Mrs. Peto liked to enter her quilts in contests and state fairs. Evidently she sometimes entered the same contests as Bertha Stenge though in different classifications. She sent a quilt to the contest at the Eastern States Exposition as late as 1967, three years before her death. She wrote a friend on November 28, 1967, “The work on some of the antique pieces will never be duplicated but it is far from a ‘lost art’. ‘Lost art of quilting’ – indeed – there is excellent work being done commercially and privately even by myself and I’ve a bureau drawer full of ribbons to prove it.”

Quilts from her antique collection were frequently on display. In 1948, the N.Y. Historical Society had an exhibition of quilts. A newspaper article states that it included Mrs. Peto’s “entire collection of 50 quilts”. In 1955 the Henry Ford Museum had an exhibit of her quilts. On December 12, 1967, she wrote to a friend, “Now I am getting ready for the big Exhibition of my whole quilt collection in the Suffolk County Museum in Stony Brook, L.I. It will go from Jan. 23 to April 23. This will be the last time I will show quilts as a collection for, after the show, I mean to offer many of them for sale. I have already sold some. I need the storage space.”

On February 17, 1968 she wrote the same friend, “I. .. have taken apart my lecture chart which I used to illustrate my Quilt Talk. There were 45 quilt blocks – hand made by me of course and in colors that would project from the platform. Now I am having pillows made of several and our local Woman’s Exchange sells them as fast as I get them

made. They are attractive and different. But I feel as if I were betraying old friends.”

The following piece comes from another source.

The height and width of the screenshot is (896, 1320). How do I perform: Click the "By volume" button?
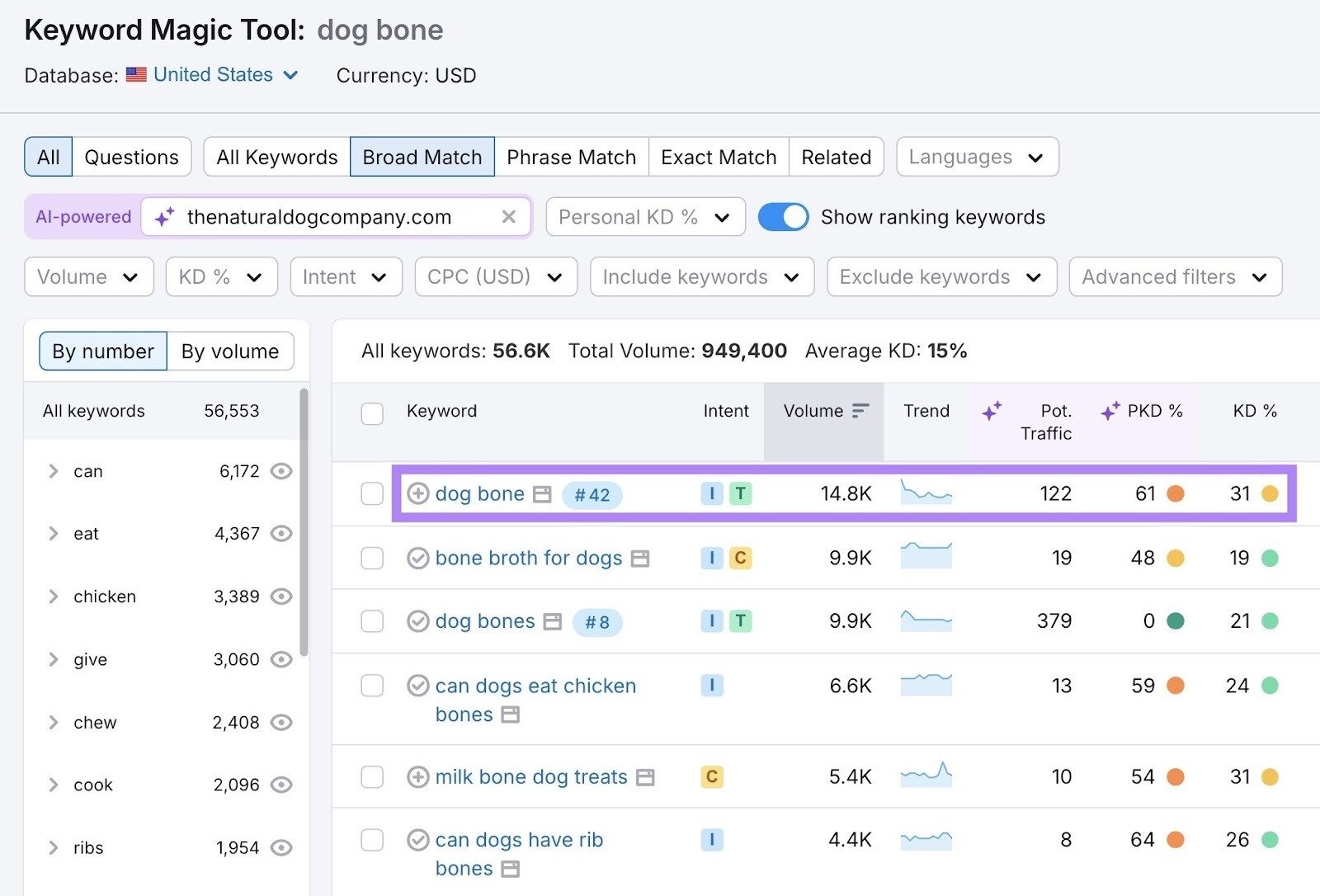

In the ’60 s Florence Peto launched another career. She began giving classes, writing articles, and designing kits for crewel embroidery. She didn’t forsake her interest in quilts and historical textiles, she just added another full time interest. She frequently complained about being tired, but she loved the activity and complained just as bitterly if she had to give up something because of ill health.

Florence Peto died August 29, 1970. What a full life she led and what a wonderful heritage she left us! There are many quilts in museums because of her interst. Four of the most famous are the Emeline Dean quilt and the Demarest Medley in the Newark Museum, Mary Totten’s Rising Sun in the Smithsonian Institution, and Sophonisba Peale’s Star Medallion in the Philadelphia Museum of Art.

These are but four of the large number of “fine” quiltmakers of the 1940’s and 50′ s. Their names are well known to most of us, not necessarily because they are the best but because they have quilts in museum collections. There are many more who deserve the same honor.